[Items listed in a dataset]
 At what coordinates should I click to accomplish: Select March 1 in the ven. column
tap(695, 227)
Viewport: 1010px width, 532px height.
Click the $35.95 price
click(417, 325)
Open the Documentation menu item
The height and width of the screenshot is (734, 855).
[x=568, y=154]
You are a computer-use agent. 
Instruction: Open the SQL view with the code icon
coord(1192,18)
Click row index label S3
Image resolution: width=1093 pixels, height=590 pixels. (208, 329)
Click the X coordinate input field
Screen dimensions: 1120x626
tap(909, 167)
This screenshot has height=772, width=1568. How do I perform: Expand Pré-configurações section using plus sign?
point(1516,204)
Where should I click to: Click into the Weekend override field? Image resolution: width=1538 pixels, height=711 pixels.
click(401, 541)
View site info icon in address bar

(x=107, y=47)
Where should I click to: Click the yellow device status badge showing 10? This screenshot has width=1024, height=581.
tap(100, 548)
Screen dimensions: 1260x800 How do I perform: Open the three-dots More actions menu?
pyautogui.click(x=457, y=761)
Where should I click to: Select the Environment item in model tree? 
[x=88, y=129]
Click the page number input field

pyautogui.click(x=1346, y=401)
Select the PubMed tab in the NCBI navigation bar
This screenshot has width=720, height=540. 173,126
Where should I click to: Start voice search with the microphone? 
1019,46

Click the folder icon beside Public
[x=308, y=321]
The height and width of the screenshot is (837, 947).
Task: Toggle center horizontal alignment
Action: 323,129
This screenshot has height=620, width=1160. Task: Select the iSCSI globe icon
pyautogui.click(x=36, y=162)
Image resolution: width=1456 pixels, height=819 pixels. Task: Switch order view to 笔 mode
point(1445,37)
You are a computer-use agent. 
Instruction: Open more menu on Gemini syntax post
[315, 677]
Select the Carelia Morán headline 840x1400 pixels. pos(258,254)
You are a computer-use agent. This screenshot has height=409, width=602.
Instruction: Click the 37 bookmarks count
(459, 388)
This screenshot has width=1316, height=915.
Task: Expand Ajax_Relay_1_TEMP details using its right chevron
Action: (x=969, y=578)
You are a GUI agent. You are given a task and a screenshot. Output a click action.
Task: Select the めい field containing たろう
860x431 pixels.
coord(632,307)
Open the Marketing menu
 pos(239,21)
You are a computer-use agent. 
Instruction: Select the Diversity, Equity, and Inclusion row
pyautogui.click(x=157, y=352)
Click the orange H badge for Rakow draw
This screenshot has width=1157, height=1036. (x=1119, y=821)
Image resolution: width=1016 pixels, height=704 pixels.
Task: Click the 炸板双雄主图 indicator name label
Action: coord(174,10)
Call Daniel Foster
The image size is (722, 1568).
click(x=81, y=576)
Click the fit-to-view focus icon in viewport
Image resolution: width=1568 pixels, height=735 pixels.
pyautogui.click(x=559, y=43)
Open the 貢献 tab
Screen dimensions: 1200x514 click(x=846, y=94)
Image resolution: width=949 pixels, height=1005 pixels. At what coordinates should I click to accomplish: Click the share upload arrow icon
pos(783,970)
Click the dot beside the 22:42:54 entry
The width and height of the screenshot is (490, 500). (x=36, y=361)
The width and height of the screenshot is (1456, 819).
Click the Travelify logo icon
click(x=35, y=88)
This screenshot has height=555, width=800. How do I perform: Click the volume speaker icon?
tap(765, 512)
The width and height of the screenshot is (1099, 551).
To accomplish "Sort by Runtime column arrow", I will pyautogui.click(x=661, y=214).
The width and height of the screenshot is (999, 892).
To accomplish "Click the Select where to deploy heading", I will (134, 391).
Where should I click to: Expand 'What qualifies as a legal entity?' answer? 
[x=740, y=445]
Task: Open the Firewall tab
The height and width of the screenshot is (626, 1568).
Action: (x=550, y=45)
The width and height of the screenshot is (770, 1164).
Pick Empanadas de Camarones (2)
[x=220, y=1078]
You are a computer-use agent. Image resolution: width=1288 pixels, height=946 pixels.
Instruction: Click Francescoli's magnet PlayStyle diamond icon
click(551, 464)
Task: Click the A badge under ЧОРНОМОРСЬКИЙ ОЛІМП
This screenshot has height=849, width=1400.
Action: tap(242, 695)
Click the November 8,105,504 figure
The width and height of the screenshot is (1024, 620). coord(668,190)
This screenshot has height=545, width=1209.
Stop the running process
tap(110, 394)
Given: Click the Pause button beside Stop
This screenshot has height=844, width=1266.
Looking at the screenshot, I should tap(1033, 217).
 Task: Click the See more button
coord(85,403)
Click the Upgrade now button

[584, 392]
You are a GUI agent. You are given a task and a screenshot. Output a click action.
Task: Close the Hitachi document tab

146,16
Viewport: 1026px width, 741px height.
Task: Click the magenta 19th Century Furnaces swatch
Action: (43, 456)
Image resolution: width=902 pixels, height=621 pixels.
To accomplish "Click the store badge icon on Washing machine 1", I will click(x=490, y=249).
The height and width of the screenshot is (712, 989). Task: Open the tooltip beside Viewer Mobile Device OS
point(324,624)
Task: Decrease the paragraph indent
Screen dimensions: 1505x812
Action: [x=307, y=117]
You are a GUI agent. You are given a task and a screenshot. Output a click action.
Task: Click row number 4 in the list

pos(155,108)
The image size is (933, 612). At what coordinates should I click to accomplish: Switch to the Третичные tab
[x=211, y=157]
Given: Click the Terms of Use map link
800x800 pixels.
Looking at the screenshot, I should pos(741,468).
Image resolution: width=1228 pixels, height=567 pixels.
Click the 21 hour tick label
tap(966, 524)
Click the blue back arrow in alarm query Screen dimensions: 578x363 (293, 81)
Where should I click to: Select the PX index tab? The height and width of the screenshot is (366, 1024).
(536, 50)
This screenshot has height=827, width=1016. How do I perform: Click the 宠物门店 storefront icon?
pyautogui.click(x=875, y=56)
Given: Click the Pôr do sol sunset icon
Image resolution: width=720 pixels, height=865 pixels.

[Exercise directions]: Return the full data above, line for line.

[Answer to this problem]:
 At what coordinates should I click to accomplish: Select March 1 in the ven. column
tap(695, 227)
Viewport: 1010px width, 532px height.
Click the $35.95 price
click(417, 325)
Open the Documentation menu item
The height and width of the screenshot is (734, 855).
[x=568, y=154]
You are a computer-use agent. 
Instruction: Open the SQL view with the code icon
coord(1192,18)
Click row index label S3
Image resolution: width=1093 pixels, height=590 pixels. (208, 329)
Click the X coordinate input field
Screen dimensions: 1120x626
tap(909, 167)
This screenshot has height=772, width=1568. How do I perform: Expand Pré-configurações section using plus sign?
point(1516,204)
Where should I click to: Click into the Weekend override field? Image resolution: width=1538 pixels, height=711 pixels.
click(401, 541)
View site info icon in address bar

(x=107, y=47)
Where should I click to: Click the yellow device status badge showing 10? This screenshot has width=1024, height=581.
tap(100, 548)
Screen dimensions: 1260x800 How do I perform: Open the three-dots More actions menu?
pyautogui.click(x=457, y=761)
Where should I click to: Select the Environment item in model tree? 
[x=88, y=129]
Click the page number input field

pyautogui.click(x=1346, y=401)
Select the PubMed tab in the NCBI navigation bar
This screenshot has width=720, height=540. 173,126
Where should I click to: Start voice search with the microphone? 
1019,46

Click the folder icon beside Public
[x=308, y=321]
The height and width of the screenshot is (837, 947).
Task: Toggle center horizontal alignment
Action: 323,129
This screenshot has height=620, width=1160. Task: Select the iSCSI globe icon
pyautogui.click(x=36, y=162)
Image resolution: width=1456 pixels, height=819 pixels. Task: Switch order view to 笔 mode
point(1445,37)
You are a computer-use agent. 
Instruction: Open more menu on Gemini syntax post
[315, 677]
Select the Carelia Morán headline 840x1400 pixels. pos(258,254)
You are a computer-use agent. This screenshot has height=409, width=602.
Instruction: Click the 37 bookmarks count
(459, 388)
This screenshot has width=1316, height=915.
Task: Expand Ajax_Relay_1_TEMP details using its right chevron
Action: (x=969, y=578)
You are a GUI agent. You are given a task and a screenshot. Output a click action.
Task: Select the めい field containing たろう
860x431 pixels.
coord(632,307)
Open the Marketing menu
 pos(239,21)
You are a computer-use agent. 
Instruction: Select the Diversity, Equity, and Inclusion row
pyautogui.click(x=157, y=352)
Click the orange H badge for Rakow draw
This screenshot has width=1157, height=1036. (x=1119, y=821)
Image resolution: width=1016 pixels, height=704 pixels.
Task: Click the 炸板双雄主图 indicator name label
Action: coord(174,10)
Call Daniel Foster
The image size is (722, 1568).
click(x=81, y=576)
Click the fit-to-view focus icon in viewport
Image resolution: width=1568 pixels, height=735 pixels.
pyautogui.click(x=559, y=43)
Open the 貢献 tab
Screen dimensions: 1200x514 click(x=846, y=94)
Image resolution: width=949 pixels, height=1005 pixels. At what coordinates should I click to accomplish: Click the share upload arrow icon
pos(783,970)
Click the dot beside the 22:42:54 entry
The width and height of the screenshot is (490, 500). (x=36, y=361)
The width and height of the screenshot is (1456, 819).
Click the Travelify logo icon
click(x=35, y=88)
This screenshot has height=555, width=800. How do I perform: Click the volume speaker icon?
tap(765, 512)
The width and height of the screenshot is (1099, 551).
To accomplish "Sort by Runtime column arrow", I will pyautogui.click(x=661, y=214).
The width and height of the screenshot is (999, 892).
To accomplish "Click the Select where to deploy heading", I will (134, 391).
Where should I click to: Expand 'What qualifies as a legal entity?' answer? 
[x=740, y=445]
Task: Open the Firewall tab
The height and width of the screenshot is (626, 1568).
Action: (x=550, y=45)
The width and height of the screenshot is (770, 1164).
Pick Empanadas de Camarones (2)
[x=220, y=1078]
You are a computer-use agent. Image resolution: width=1288 pixels, height=946 pixels.
Instruction: Click Francescoli's magnet PlayStyle diamond icon
click(551, 464)
Task: Click the A badge under ЧОРНОМОРСЬКИЙ ОЛІМП
This screenshot has height=849, width=1400.
Action: tap(242, 695)
Click the November 8,105,504 figure
The width and height of the screenshot is (1024, 620). coord(668,190)
This screenshot has height=545, width=1209.
Stop the running process
tap(110, 394)
Given: Click the Pause button beside Stop
This screenshot has height=844, width=1266.
Looking at the screenshot, I should tap(1033, 217).
 Task: Click the See more button
coord(85,403)
Click the Upgrade now button

[584, 392]
You are a GUI agent. You are given a task and a screenshot. Output a click action.
Task: Close the Hitachi document tab

146,16
Viewport: 1026px width, 741px height.
Task: Click the magenta 19th Century Furnaces swatch
Action: (43, 456)
Image resolution: width=902 pixels, height=621 pixels.
To accomplish "Click the store badge icon on Washing machine 1", I will click(x=490, y=249).
The height and width of the screenshot is (712, 989). Task: Open the tooltip beside Viewer Mobile Device OS
point(324,624)
Task: Decrease the paragraph indent
Screen dimensions: 1505x812
Action: [x=307, y=117]
You are a GUI agent. You are given a task and a screenshot. Output a click action.
Task: Click row number 4 in the list

pos(155,108)
The image size is (933, 612). At what coordinates should I click to accomplish: Switch to the Третичные tab
[x=211, y=157]
Given: Click the Terms of Use map link
800x800 pixels.
Looking at the screenshot, I should pos(741,468).
Image resolution: width=1228 pixels, height=567 pixels.
Click the 21 hour tick label
tap(966, 524)
Click the blue back arrow in alarm query Screen dimensions: 578x363 (293, 81)
Where should I click to: Select the PX index tab? The height and width of the screenshot is (366, 1024).
(536, 50)
This screenshot has height=827, width=1016. How do I perform: Click the 宠物门店 storefront icon?
pyautogui.click(x=875, y=56)
Given: Click the Pôr do sol sunset icon
Image resolution: width=720 pixels, height=865 pixels.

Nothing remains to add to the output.